No one could have been more excited for LEGO Super Mario than me.
As a bearded forever-child who has played every Mario game in existence and owns way too many LEGOs, I am literally the exact target demographic for a Nintendo/LEGO collaboration. The prospect of collecting official Nintendo-branded LEGO Minifigures is almost too much to handle. I'm not just talking about Mario LEGOs either; we could see a Link LEGO, a Samus LEGO, maybe even a Pikachu LEGO. This is what's at stake. To put my excitement (and privilege) into perspective: If Nintendo LEGOs had turned out the way I imagined they might, I would've considered 2020 an excellent year, even if half the population fell to the COVID-19 Pandemic and Trump got re-elected. And then this trailer dropped:
I'll be frank: What the f*ck is this?
Rather than making LEGO Mario look like...a LEGO version of Mario...Nintendo and LEGO seemingly wondered what it might look like if Kamek attempted to animate a Mario clone out of a trash can, or perhaps how a giant baby with a full diaper would appear with a mustache.
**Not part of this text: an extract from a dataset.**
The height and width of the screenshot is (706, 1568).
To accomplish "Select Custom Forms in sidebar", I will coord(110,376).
This was so easy, guys. This should have been a slam dunk. If someone told me two days ago that the Nintendo/LEGO partnership would result in such an abomination, I might have slapped them for lying to my face.
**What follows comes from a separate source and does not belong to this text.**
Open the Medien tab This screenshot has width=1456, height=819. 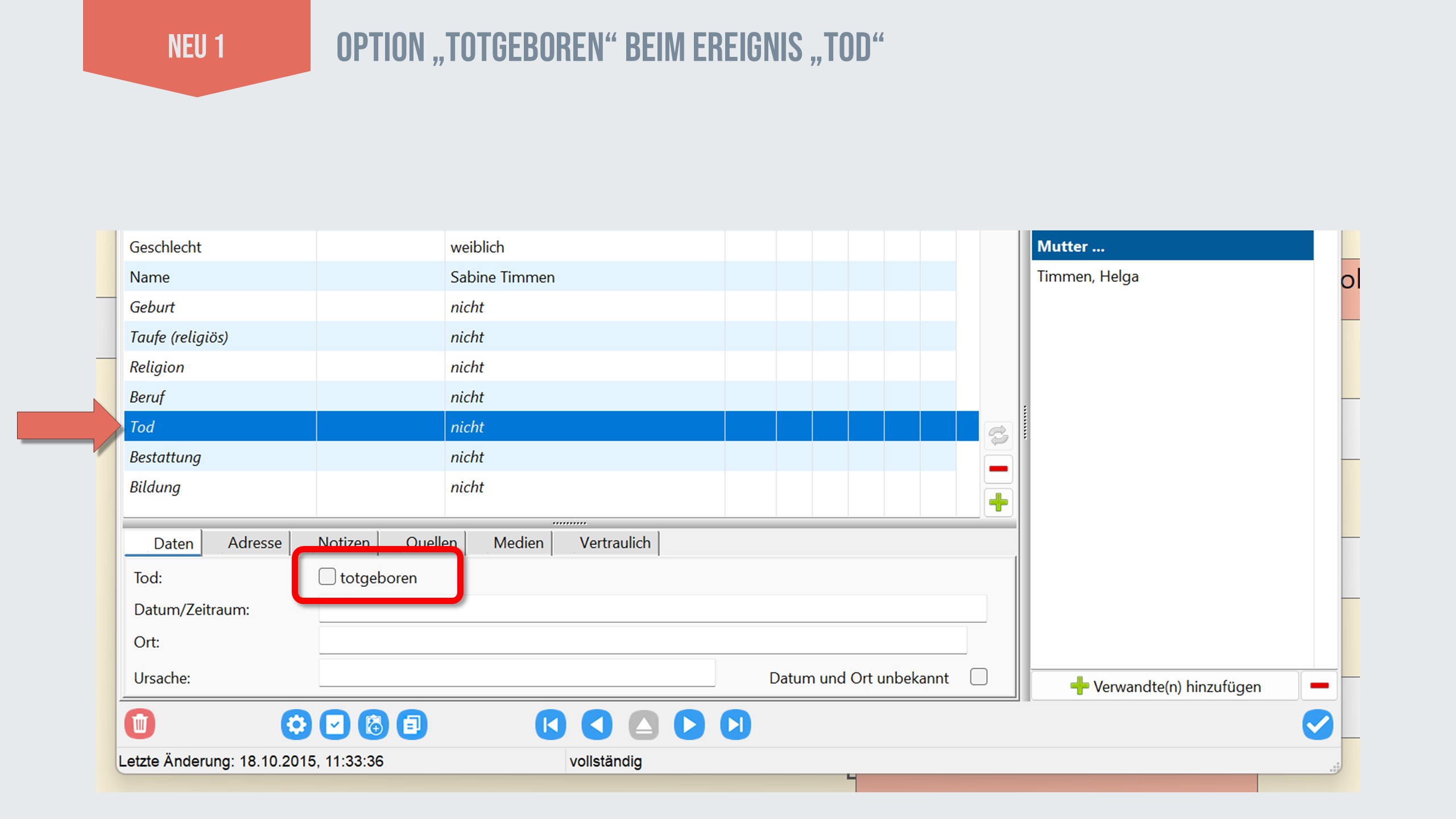[x=518, y=543]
But alas, here we are with big fart pants Mario getting aroused by child hands.
The worst part is that there are some genuinely super cool concepts at play here. Interlocking, swappable level pieces is an absolutely perfect premise for a line of LEGO Mario play sets. I've always wanted to build my own physical Mario levels (kind of like Mario Maker in real life), and the Mario LEGO sets hold the potential of making that a reality. Moreover, the integration of electronics that allow the Mario "LEGO" to have unique interactions with different pieces is both novel and fitting. After all, Super Mario is a video game franchise, so bringing electronics into the mix makes a lot of sense. I love the idea of a LEGO Question Block that actually makes the same noise that it does when Mario hits it in-game, and there's even a certain joy at seeing Mario collect coins on his weird chest screen. But as soon as I look up at Mario's face, all joy fades as I remember the vast emptiness beneath his shifty electronic eyes, always lying just a few dead pixels away.
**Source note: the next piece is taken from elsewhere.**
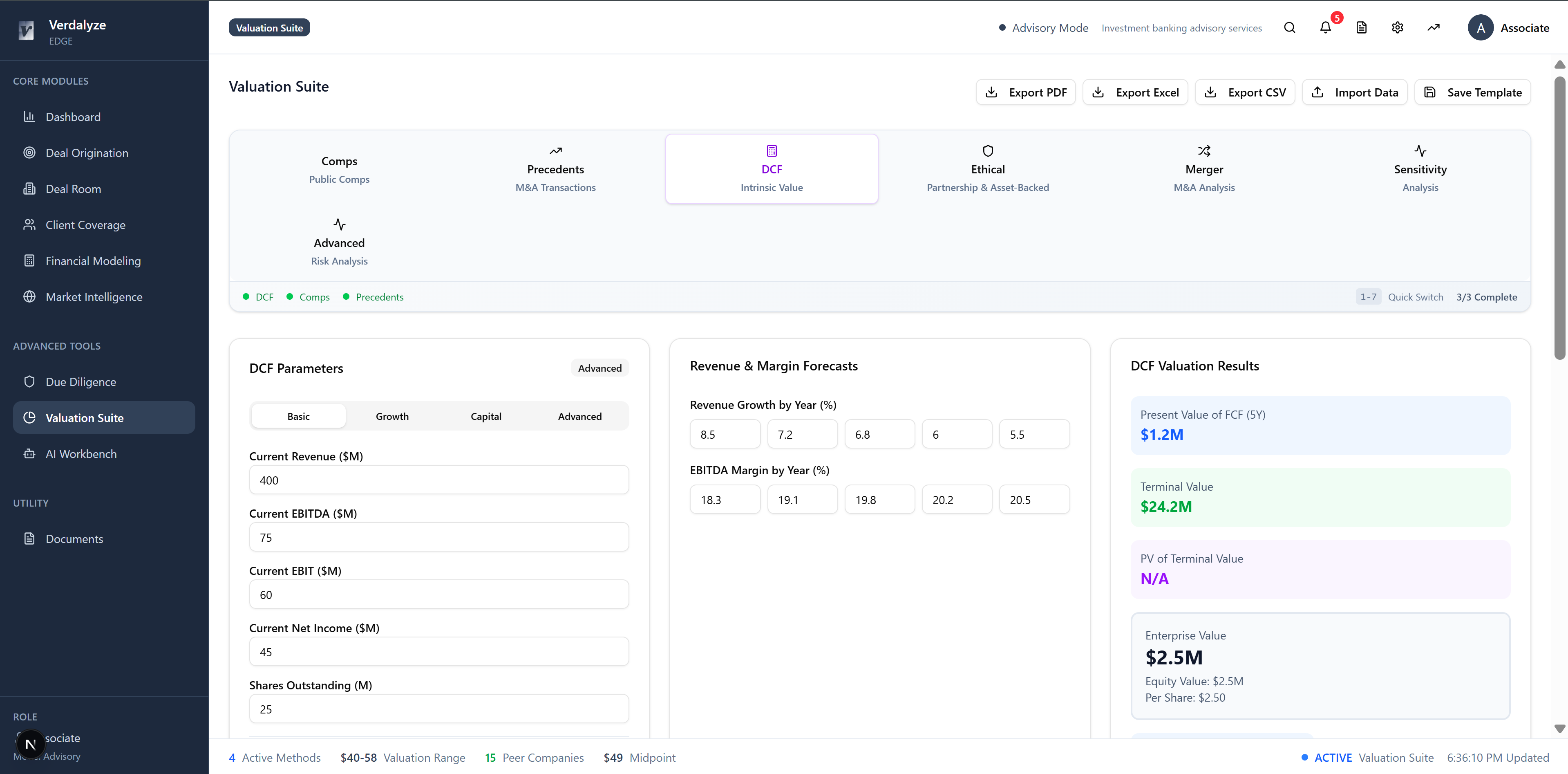Toggle the Advanced badge in DCF Parameters
The image size is (1568, 774).
click(x=599, y=368)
Unfortunately, Nintendo's official press release provides absolutely no insight into why they decided to turn LEGO Mario into a monstrosity. "The new product we created together with the LEGO Group seeks to combine two different styles of play," said Nintendo executive officer and game producer Takashi Tezuka. "One where you freely build the world of Mario and the other where you play with Mario in the very world that you have created."
Yes, that's great and all, but you could have done the exact same thing without...whatever the hell this is.
Nintendo/LEGO
I lied about the worst part though. The worst part isn't how horrible it looks. The worst part is that I'm still going to buy it, anyways.